What is the best and fatest way to insert json data into elasticsearch

NAL · September 19, 2019, 2:16pm

Hi,

I have many json files (about 200 per day, each file contains more than 300 000 lines) that i need to insert into elasticsearch index.

I'm looking for a way to say to elasticsearch to get each json file in a folder, and put each row into an index mapping the correct fields. And I must do it fast (best will be less than 30 min.)

Is it possible to "industrialize" this process with filebeat/ logstash or another one ?

I tried a simple bulk insert using elasticsearch .net and nest api but it takes too many times to do it (about 3/4 min per file)

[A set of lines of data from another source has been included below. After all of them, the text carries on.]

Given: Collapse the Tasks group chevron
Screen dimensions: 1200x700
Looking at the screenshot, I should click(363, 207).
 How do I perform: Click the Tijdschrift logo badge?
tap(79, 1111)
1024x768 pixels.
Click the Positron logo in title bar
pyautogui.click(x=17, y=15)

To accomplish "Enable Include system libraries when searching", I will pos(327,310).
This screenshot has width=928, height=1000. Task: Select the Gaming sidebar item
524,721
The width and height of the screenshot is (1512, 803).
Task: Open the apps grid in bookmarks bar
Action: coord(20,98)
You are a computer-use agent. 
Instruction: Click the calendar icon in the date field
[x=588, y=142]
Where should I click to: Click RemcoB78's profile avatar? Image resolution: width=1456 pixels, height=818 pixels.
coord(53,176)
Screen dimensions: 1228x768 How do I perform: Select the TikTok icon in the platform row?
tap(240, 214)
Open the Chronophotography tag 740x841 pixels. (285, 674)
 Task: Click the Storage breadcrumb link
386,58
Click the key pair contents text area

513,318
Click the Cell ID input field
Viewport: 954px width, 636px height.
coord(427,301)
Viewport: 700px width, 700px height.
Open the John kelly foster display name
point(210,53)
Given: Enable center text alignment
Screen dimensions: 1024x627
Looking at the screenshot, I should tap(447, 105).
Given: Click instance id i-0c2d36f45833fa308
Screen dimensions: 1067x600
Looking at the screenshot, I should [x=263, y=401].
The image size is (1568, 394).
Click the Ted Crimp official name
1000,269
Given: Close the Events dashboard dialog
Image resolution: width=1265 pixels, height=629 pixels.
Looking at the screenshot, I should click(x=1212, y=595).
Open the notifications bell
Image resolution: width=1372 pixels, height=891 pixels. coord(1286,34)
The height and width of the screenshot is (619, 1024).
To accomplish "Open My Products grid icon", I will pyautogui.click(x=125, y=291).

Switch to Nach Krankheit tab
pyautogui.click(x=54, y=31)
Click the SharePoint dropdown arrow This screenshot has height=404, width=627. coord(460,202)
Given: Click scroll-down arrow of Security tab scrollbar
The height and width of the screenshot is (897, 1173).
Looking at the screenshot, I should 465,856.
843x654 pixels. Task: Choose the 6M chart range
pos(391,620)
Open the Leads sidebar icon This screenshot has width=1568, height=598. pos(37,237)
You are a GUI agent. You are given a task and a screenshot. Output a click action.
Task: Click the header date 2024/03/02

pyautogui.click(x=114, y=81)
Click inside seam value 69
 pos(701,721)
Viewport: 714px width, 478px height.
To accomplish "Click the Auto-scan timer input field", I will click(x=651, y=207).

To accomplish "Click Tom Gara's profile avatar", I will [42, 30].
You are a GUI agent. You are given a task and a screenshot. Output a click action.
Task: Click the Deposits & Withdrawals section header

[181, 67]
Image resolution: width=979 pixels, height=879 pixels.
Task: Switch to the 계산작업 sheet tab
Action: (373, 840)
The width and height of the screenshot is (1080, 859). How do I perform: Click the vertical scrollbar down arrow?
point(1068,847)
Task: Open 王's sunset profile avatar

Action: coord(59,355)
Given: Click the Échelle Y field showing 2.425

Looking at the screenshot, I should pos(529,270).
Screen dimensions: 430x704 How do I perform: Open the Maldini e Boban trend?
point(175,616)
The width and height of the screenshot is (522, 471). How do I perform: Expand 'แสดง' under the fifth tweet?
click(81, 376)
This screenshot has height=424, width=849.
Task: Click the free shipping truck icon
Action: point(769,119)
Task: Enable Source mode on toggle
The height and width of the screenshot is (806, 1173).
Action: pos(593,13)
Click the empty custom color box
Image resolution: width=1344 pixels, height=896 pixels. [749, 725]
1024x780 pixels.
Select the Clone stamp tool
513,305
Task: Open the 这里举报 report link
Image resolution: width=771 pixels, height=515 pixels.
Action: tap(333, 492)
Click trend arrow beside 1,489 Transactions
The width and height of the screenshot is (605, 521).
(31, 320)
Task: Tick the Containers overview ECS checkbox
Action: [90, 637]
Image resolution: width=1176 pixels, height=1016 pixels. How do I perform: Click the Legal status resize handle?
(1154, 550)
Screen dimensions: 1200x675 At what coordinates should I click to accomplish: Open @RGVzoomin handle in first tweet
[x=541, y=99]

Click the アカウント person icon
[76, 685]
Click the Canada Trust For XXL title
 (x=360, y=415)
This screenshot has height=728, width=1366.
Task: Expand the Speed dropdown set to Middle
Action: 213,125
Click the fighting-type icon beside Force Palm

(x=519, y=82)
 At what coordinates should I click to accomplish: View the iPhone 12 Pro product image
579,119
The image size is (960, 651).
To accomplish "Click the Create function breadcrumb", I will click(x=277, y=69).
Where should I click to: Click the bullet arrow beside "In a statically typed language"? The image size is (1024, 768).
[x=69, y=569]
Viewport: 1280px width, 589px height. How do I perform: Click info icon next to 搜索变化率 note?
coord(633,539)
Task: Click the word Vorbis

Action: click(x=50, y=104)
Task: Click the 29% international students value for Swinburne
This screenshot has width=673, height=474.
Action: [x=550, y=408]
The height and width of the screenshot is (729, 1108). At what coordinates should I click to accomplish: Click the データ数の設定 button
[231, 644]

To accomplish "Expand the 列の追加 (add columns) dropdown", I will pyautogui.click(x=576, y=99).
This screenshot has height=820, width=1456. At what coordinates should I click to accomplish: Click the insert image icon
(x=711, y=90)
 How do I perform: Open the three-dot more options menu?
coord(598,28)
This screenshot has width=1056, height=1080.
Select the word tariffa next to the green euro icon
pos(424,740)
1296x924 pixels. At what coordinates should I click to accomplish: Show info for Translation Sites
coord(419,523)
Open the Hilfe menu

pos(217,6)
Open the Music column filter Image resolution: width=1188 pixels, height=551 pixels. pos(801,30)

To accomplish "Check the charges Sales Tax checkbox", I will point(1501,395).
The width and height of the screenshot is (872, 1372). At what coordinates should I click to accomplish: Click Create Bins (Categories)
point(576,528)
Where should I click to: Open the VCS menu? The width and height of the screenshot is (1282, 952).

I did some test with filebeat but all I achieved is to insert the json data into the field message of a log..In my case, this is not what I'm looking for.

Christian_Dahlqvist · September 19, 2019, 4:44pm

What is the size and specification of your cluster? Have you identified what is the bottleneck?

NAL · September 20, 2019, 8:10am

My cluster is 1 shard / 1 replica and the size is about 600Mo/1gb when I index 20 files

I tried to upgrade the number of shards and replicas to 4/4 and the time for indexing 20 json files with bulk insert .NET is reduce to the half.

I advanced in my test :

I used json decode in filebeat and it works. Now, I can see my data (Name,Unit,Value,geo and Time) but I also see all another logs fields that I don't want in my mapping.

Also, The geo data is not recognize as geo point type. Is there something to add in config ?

I tried to do my own template but it seems that filebeat don't take it. btw: the bulk with filebeat :

20 json files with total lines around 5 millions takes 19 minutes !! IS it normal ? for me, it seems very very slow..

Same files with bulk insert in c# is about 3/4 minutes.

system · October 18, 2019, 8:10am

This topic was automatically closed 28 days after the last reply. New replies are no longer allowed.